Anyway, these four (Nano-1, Nano-2, Pro, and Ultra) are evaluated on "factuality", "long-context", "math/science", "summarization", "reasoning", and "multilinguality". Every time you step up to a larger model, there's a marked improvement in all six of these areas.

They also do what they call a "long-context" test. They place key text at the beginning of the text, then add long filler text, then ask it to remember the information at the beginning.
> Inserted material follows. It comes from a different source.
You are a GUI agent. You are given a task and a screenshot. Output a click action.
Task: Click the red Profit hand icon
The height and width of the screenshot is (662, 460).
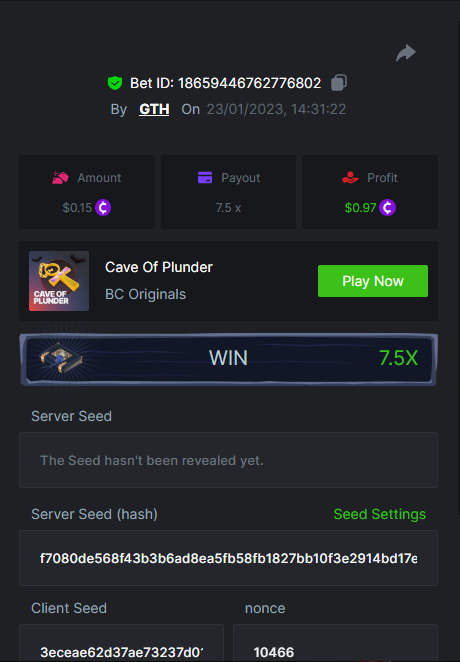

The Ultra model retrieves the correct information 98% of the time, and this is something that also improves with model size.

For subjective human performance evaluations, they decided to do a comparison with PaLM 2. The way this test works is, you give the same prompt to both models and then show them to humans, without telling them which response came from which model, and ask them to pick which one they like better. For "creative writing", Gemini Pro was preferred 65.0% of the time, for "instruction following", Gemini Pro was preferred 59.2% of the time, and for safety, Gemini Pro was preferred 68.5% of the time.

Alrighty, now let's get to the stuff you've probably been waiting for this whole time: the multi-modal stuff.

For image understanding, they threw a battery of tests at it: MMMU, TextVQA, DocVQA, ChartQA, InfographicVQA, MathVista, AI2D, and AQAv2.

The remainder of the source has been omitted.